More than 600 people scheduled to take the California bar exam sought refunds following the disclosure that some law school deans were tipped to subject areas to be included in the notoriously difficult test.
The bar permitted requests for a 100% refund to be filed by the morning of the two-day test July 30. Refunds generally are restricted and are proportional to when and for what reason they’re sought.
But the rules here were tossed when exam topics were released last week in an email to deans of 16 law schools. The test is a combination of essay topics and multiple choice.
“We don’t yet have a total for the no-shows for this exam, so we can’t compare this number yet to figures for past exams,” bar spokeswoman Teresa Ruano said in an email. “In July 2018, for example, the no-show rate was a little over 10 percent.”

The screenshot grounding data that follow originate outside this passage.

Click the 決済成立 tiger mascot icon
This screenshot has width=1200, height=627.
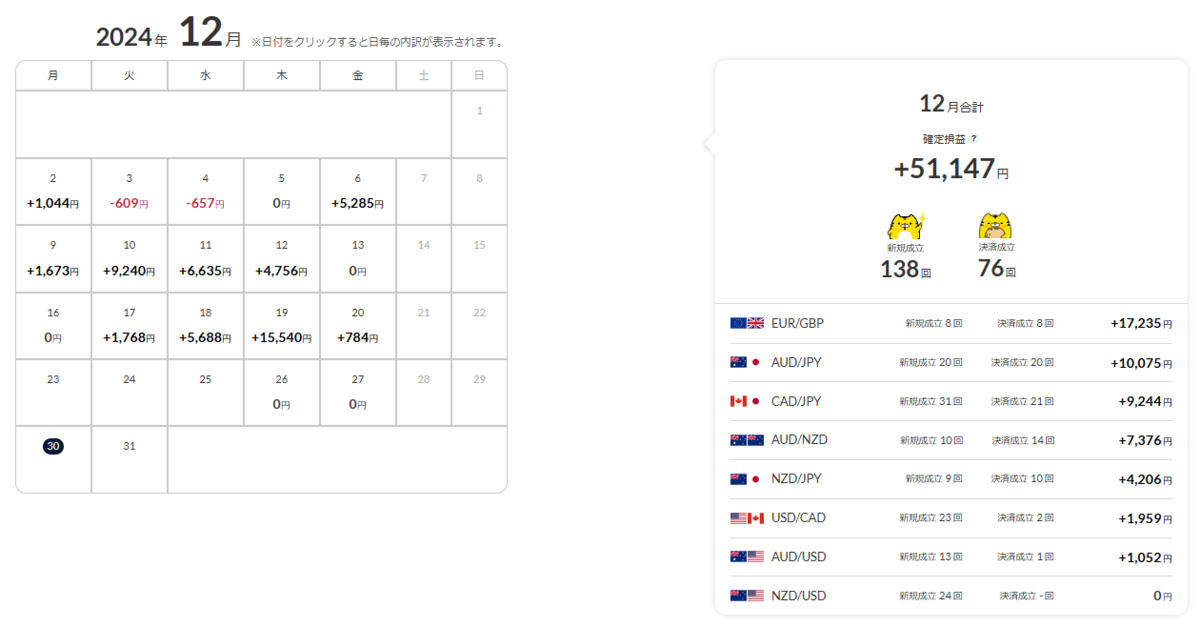(x=997, y=225)
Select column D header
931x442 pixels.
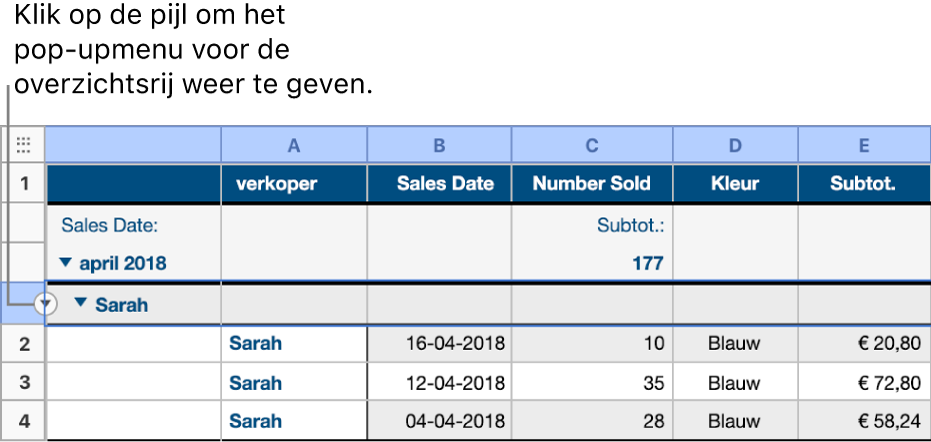tap(735, 145)
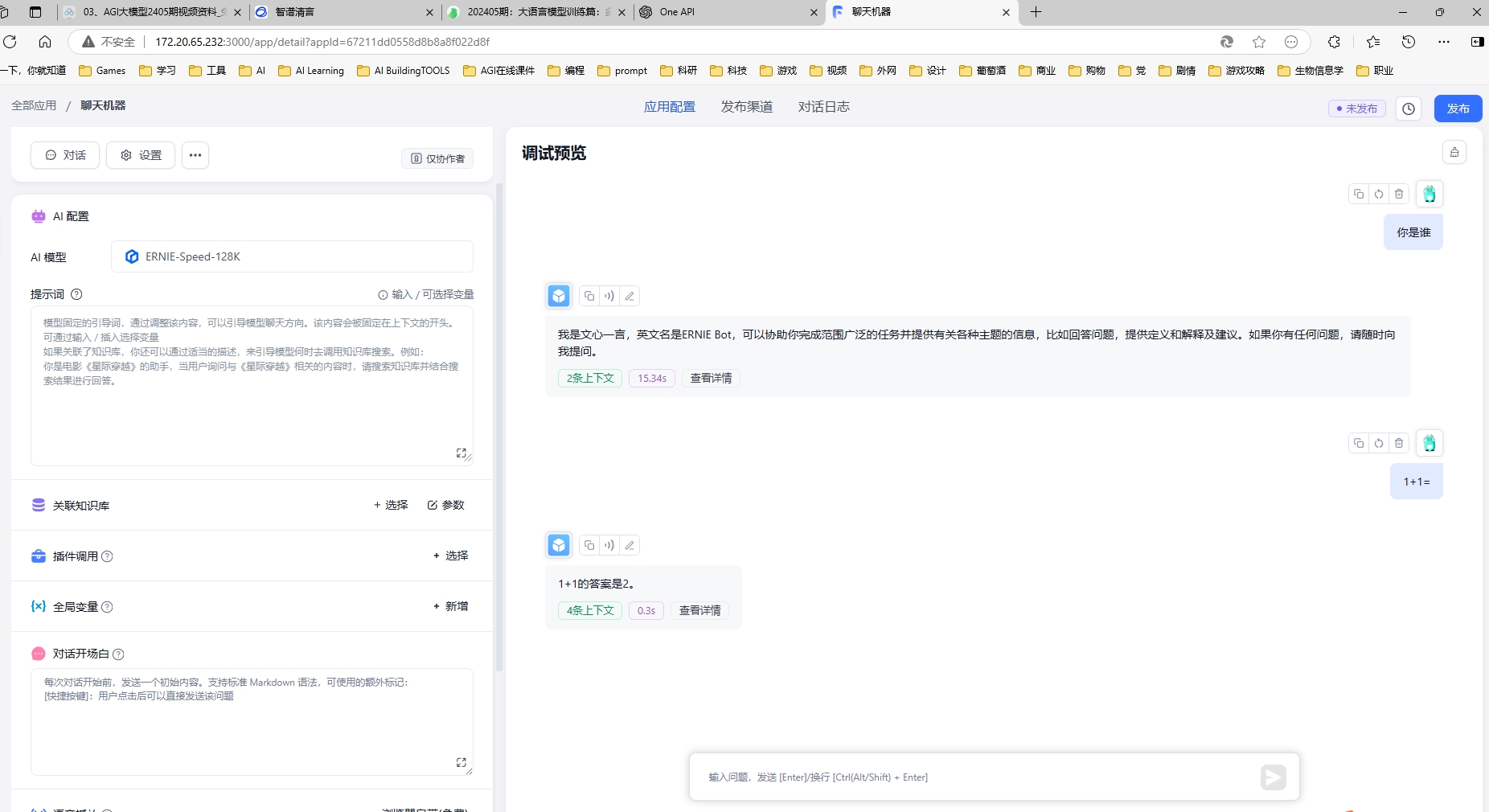Edit the '1+1的答案是2' reply
The width and height of the screenshot is (1489, 812).
630,545
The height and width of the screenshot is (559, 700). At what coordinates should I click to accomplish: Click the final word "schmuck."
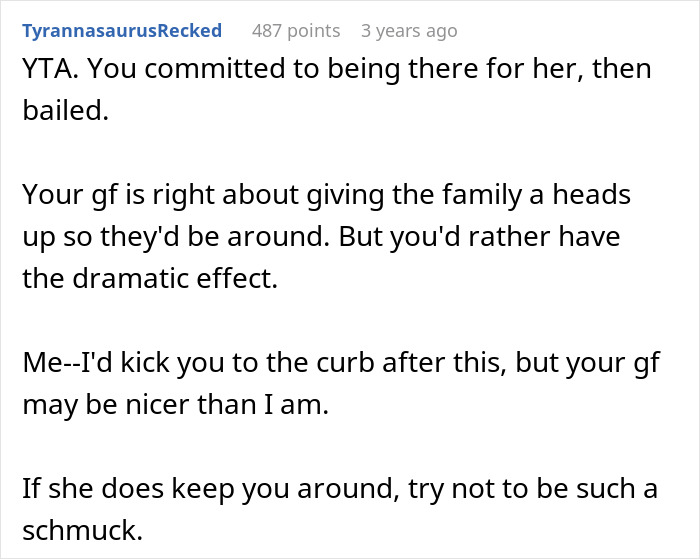(81, 530)
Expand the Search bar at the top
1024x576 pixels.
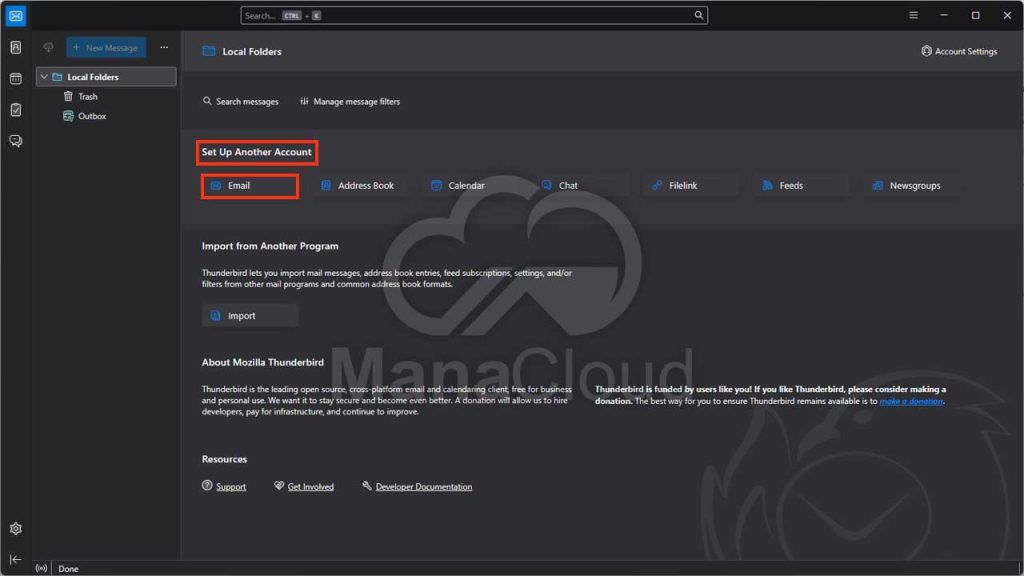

The tests are administered twice a year at locations throughout California. The bar was expecting more than 9,000 exam takers, Ruano said.
The bar has no evidence that information was shared with students but released the topics to those preparing for the exams, Chief of Programs Donna Hershkowitz said in a statement.
The California Supreme Court opened an investigation and the California Legislature may get involved.
Civil procedure, remedies/constitutional law, criminal law and procedure, professional responsibility, and contracts were the subject areas and tasks for the bar exam that deans could observe, the July 24 email to deans said.
“I feel for all those people who applied to take that test,” said Kendra Basner, a partner with O’Rielly & Roche LLP in San Francisco who is a legal ethics specialist. “I don’t know what ultimately will happen but there really are no winners here.”